Document excerpt:
--- START ---

You know that annoying habit where someone keeps whipping out their phone to photograph the food they're eating? It might not just be an incessant need to brag about their burrata-heirloom tomato salad (WE WANT THAT). It might be an actual disease.
Researcher Valerie Taylor spoke at the Canadian Obesity Summit on Wednesday, noting that nowadays, she's finding plenty of patients who are fetishizing food, where it overtakes human interaction.
"You don't take pictures of who you're with, you take pictures of what you're eating," Taylor said, CBC News reports. "For some people who have the predisposition for weight behaviors, it just goes that one step further, and they start to develop unhealthy weight disorders and they start to have weight problems."
Naturally, food has a more psychological role in people's lives, and Taylor, whose presentation was called "Food Fetish: Society's Complicated Relationship with Food," believes that the fetishization could be unhealthy.
"The concern becomes when all they do is send pictures of food," Taylor told The Huffington Post. "We take pictures of things that are important to us, and for some people, the food itself becomes central and the rest — the venue, the company, etc. — is background."

--- END ---

Exercises to complete:
1. Retype the stretch of the food-photography article from "Researcher Valerie Taylor" through "overtakes human interaction.".
2. Continue the food-photography article, picking up right after its final sentence.

Record excerpts:
--- START ---

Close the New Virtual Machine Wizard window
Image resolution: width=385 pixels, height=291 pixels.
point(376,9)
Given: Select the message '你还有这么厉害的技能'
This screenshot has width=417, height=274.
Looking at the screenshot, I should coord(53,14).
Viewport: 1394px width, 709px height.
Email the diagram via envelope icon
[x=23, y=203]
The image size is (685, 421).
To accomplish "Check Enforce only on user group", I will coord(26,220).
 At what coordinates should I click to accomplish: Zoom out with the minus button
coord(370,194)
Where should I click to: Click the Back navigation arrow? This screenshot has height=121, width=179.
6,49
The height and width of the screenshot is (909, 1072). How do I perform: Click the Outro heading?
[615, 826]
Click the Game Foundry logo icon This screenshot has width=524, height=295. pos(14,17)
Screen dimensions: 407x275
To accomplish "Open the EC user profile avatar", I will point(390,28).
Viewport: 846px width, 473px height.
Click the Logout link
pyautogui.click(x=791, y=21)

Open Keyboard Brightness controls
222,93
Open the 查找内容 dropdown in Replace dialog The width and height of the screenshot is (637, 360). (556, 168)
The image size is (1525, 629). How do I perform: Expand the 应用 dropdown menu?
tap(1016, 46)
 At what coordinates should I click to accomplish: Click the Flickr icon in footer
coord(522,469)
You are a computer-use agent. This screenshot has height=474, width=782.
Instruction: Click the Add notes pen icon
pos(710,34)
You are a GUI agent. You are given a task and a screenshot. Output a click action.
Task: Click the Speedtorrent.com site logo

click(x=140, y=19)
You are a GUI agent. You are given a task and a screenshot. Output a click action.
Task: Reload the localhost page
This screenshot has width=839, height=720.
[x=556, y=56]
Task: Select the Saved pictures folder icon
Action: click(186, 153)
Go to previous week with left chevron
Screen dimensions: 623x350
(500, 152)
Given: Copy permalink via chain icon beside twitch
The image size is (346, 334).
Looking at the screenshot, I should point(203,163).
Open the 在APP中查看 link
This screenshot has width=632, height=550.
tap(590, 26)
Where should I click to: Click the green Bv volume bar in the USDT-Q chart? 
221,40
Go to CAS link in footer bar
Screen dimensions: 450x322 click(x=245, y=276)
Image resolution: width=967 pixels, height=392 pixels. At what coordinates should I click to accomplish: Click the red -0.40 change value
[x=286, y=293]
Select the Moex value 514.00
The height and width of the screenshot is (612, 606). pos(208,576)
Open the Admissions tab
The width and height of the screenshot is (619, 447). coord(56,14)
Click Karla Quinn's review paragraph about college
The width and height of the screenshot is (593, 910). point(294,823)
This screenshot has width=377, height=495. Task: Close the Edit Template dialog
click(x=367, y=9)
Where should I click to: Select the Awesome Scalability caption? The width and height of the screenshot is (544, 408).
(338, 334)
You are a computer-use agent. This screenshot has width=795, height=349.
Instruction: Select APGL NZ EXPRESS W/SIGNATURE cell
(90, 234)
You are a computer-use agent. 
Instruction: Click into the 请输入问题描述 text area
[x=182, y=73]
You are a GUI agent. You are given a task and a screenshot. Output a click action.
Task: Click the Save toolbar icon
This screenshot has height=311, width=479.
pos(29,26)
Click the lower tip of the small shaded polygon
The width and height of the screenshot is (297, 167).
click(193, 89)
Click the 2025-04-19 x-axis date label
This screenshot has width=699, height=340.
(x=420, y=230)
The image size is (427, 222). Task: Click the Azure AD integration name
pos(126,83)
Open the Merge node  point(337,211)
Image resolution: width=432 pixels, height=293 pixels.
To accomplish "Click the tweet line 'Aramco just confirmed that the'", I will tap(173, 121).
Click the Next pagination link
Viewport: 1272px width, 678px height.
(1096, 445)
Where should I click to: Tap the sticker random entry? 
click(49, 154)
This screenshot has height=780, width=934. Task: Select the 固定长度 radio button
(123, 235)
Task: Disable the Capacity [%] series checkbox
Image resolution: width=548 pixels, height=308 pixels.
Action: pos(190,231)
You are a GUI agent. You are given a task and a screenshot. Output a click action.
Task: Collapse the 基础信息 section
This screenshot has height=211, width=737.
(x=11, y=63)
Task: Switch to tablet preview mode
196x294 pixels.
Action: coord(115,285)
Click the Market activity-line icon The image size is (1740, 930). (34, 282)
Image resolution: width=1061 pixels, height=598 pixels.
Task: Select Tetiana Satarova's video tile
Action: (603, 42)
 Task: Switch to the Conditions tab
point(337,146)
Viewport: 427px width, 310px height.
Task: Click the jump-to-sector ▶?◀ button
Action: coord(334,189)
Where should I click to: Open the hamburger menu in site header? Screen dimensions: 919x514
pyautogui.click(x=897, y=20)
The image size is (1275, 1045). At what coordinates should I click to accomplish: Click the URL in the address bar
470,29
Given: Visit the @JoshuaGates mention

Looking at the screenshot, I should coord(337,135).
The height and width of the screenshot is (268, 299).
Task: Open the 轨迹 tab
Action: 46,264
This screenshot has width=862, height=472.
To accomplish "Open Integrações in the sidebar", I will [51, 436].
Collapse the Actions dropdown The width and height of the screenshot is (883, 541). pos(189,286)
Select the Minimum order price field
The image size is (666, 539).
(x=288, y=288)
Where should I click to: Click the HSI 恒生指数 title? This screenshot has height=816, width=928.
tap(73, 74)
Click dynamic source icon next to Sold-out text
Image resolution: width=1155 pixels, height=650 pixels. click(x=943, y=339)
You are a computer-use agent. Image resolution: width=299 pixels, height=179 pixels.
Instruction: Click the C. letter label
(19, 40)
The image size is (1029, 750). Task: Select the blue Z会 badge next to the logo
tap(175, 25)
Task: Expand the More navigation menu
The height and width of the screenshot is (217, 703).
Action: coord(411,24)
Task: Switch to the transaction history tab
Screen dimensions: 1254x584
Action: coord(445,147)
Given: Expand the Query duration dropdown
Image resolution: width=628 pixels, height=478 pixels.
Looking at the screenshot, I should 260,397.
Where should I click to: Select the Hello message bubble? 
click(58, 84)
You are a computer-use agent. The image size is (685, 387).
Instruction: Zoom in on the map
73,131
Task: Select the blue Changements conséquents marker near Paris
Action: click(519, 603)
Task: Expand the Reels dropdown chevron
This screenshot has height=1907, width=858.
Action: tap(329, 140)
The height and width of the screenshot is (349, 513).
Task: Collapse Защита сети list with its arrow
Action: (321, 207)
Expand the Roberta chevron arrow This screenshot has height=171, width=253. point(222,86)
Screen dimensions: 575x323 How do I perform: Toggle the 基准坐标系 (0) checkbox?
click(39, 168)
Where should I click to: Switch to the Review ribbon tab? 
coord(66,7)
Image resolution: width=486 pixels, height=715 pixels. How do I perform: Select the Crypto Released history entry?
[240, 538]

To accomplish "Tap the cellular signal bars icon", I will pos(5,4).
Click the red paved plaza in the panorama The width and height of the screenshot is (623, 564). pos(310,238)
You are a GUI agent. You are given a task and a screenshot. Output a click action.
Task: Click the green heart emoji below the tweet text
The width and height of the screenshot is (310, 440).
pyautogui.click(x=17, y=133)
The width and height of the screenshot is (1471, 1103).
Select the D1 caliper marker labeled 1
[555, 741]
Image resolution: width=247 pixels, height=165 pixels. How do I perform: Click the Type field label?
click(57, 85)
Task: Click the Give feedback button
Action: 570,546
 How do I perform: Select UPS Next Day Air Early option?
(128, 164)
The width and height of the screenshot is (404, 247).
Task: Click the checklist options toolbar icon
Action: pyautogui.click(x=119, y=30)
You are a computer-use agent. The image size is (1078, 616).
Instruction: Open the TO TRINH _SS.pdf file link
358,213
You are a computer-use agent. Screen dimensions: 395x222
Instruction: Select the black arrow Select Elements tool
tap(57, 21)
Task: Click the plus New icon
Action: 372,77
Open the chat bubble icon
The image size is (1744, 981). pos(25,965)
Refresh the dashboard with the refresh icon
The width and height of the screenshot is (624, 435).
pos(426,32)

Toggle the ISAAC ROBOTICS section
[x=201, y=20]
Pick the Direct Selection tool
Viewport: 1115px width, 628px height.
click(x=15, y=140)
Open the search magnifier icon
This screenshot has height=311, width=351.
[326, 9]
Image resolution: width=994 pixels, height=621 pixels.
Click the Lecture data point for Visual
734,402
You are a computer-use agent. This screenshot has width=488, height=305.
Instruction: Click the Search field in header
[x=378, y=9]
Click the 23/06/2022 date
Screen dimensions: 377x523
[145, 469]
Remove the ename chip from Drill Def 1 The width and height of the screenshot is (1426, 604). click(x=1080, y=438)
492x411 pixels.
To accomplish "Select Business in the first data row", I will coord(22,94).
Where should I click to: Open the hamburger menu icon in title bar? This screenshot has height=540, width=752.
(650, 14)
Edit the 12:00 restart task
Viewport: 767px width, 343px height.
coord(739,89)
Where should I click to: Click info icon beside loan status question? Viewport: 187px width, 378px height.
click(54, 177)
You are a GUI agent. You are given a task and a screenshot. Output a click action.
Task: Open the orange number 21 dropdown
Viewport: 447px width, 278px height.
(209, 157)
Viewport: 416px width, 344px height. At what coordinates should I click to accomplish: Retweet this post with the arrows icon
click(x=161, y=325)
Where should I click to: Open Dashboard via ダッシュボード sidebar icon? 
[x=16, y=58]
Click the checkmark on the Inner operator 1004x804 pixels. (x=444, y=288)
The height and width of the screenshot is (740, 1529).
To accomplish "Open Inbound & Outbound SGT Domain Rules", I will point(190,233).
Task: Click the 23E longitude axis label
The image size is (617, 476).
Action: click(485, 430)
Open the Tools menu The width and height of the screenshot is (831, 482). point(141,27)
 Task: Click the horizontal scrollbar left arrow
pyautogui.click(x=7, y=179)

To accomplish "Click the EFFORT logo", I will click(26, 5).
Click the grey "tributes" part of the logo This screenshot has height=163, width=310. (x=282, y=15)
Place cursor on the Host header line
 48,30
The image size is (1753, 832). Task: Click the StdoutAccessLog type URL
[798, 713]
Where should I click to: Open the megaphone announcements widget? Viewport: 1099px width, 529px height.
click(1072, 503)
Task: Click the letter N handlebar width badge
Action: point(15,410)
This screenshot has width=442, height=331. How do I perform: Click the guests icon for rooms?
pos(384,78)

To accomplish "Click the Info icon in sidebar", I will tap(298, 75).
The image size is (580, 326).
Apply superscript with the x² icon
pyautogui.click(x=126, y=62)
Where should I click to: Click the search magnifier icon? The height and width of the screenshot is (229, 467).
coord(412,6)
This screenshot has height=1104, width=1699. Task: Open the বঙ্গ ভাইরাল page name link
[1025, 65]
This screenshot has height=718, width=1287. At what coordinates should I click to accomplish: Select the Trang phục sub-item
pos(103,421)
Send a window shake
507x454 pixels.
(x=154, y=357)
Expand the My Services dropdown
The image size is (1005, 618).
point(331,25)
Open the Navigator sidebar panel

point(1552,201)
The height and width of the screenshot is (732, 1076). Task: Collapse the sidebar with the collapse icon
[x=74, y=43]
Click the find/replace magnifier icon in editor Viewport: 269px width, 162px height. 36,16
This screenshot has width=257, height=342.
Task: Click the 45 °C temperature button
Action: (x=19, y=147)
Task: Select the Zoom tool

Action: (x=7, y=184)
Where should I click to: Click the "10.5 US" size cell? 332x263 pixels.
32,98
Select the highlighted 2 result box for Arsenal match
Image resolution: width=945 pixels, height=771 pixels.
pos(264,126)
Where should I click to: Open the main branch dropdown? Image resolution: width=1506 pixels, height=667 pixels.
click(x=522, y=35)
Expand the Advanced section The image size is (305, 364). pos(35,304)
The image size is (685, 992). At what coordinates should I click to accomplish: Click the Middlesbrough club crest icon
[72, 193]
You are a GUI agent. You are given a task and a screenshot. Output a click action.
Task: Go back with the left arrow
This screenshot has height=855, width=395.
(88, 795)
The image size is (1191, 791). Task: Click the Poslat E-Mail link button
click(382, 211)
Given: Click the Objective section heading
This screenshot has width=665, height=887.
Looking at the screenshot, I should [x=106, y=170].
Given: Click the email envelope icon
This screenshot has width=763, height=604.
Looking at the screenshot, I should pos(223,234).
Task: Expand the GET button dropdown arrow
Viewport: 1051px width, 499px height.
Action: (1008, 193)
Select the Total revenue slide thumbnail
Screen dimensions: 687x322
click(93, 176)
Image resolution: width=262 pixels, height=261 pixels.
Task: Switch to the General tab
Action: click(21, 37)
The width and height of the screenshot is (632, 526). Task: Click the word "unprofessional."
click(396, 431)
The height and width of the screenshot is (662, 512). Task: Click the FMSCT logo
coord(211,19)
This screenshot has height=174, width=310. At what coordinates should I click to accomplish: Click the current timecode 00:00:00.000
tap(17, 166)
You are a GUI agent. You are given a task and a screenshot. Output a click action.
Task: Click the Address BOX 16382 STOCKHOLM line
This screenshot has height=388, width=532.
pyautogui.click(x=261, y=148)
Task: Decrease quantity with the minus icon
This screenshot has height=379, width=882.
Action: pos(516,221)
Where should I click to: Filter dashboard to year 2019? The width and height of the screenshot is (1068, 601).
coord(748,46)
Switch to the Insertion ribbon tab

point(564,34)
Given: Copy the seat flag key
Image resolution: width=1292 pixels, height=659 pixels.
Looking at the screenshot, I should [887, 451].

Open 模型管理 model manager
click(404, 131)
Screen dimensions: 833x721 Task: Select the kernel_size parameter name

--- END ---

Solved tasks:
1.
Researcher Valerie Taylor spoke at the Canadian Obesity Summit on Wednesday, noting that nowadays, she's finding plenty of patients who are fetishizing food, where it overtakes human interaction.

2.
Past research has suggested that looking at food porn could spur weight gain, as images are often connected to the rewards center in the brain. But putting such a focus on the food, instead of the company and meaningful social interactions, could really affect weight gain.
"I think for some people it highlights how important food has become," Taylor said. "Just like the tattoos of 'I love McDonald's' replacing the 'I love Mom' tattoo, food is taking on a very important role. It has moved beyond simply fuel." And while we agree that food is more than fuel, this fetishization might be something to be aware of.